I know a person who runs lots of field experiments. Literally prize winning stuff. Their estimate of how likely it is for a field experiment to happen successfully once a partner firm or organization agrees: 10% (Success here means actually carried out, correctly)

Feb 27, 2023 · 4:52 PM UTC

Replying to @dggoldst
Am quite far from being a prize winning field experimenter, but this is exactly my experience too. (And I'm curious if this is the same person who said 1 in 8 to me!)

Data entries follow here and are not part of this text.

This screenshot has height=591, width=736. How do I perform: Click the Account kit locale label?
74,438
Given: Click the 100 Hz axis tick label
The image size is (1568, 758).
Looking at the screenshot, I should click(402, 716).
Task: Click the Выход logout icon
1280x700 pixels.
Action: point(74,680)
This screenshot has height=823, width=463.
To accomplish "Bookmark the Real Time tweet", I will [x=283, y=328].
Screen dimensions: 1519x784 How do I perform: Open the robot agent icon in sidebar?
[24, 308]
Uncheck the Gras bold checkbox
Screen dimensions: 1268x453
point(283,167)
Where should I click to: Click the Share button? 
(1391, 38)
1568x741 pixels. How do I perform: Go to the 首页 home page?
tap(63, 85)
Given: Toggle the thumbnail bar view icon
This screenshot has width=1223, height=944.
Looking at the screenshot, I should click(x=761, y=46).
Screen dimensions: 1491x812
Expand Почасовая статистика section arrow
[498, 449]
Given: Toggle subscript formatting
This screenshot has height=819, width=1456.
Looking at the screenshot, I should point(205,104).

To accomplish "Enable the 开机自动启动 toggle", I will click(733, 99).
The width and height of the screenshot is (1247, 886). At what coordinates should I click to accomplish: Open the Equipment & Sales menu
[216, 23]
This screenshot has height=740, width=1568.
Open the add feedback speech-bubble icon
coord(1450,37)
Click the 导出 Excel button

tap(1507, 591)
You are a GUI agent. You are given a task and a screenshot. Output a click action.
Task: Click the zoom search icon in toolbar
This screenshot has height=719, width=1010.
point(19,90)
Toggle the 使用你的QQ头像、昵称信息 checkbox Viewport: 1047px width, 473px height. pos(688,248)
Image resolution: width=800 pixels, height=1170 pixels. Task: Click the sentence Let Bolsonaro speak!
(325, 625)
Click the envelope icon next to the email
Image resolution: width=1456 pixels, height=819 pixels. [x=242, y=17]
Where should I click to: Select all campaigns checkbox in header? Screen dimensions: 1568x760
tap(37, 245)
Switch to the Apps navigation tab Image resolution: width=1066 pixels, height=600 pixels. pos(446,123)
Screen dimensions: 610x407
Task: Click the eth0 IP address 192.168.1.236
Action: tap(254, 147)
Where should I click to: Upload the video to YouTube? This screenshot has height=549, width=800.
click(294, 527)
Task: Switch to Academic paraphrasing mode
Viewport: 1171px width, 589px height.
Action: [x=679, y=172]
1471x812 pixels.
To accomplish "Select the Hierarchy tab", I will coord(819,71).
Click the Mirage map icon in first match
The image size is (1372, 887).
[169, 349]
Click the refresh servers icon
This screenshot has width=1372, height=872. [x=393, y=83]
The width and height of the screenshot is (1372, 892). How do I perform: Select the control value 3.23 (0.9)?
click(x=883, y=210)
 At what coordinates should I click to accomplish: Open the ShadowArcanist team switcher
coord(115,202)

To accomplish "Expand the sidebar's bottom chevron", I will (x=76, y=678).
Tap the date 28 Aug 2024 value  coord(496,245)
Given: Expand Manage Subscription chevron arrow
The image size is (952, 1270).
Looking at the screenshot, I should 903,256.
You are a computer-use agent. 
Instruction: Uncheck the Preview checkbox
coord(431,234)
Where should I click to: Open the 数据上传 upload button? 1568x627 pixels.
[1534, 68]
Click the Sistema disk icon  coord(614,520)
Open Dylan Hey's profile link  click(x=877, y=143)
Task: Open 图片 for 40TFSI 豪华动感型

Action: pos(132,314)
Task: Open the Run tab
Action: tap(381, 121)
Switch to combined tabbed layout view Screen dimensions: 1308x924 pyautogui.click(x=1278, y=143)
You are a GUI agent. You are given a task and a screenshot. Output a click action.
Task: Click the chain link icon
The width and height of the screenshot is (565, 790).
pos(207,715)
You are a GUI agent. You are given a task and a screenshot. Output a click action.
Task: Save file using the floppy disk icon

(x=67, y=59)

Could be! Maybe they updated by 2.5 percentage points
Replying to @dggoldst
What are the usual failure modes in that 90%?
Replying to @dggoldst
I’m curious if folks charge? 100% of studies we spin up run. We ask for $. Companies pay us. So they aren’t backing out. 50% of those we get approval to write about /share. This prob results in same amount of studies run, given top of funnel is low, but saves our time!
Replying to @dggoldst
That seems pretty accurate!
Replying to @dggoldst
my field experiment N is small but 10% seems a good estimation
Replying to @dggoldst
Sure. I suspect it’s way lower than 10% for the average economist. I also suspect that there are some things economists can do to get these numbers to be better.
Replying to @dggoldst
This is actually quite comforting
Replying to @dggoldst @jonmladd
I have a Drive folder full of never run experiments and I've been genuinely pleased with the amount that have been completed
Replying to @dggoldst
That’s reassuring. I’ve invested many hours building relationships with many orgs (but <10) and only one “success” (w/ Uber) but was able to get a couple other papers with proprietary data from other firms even if the proposed experiment didn’t happen.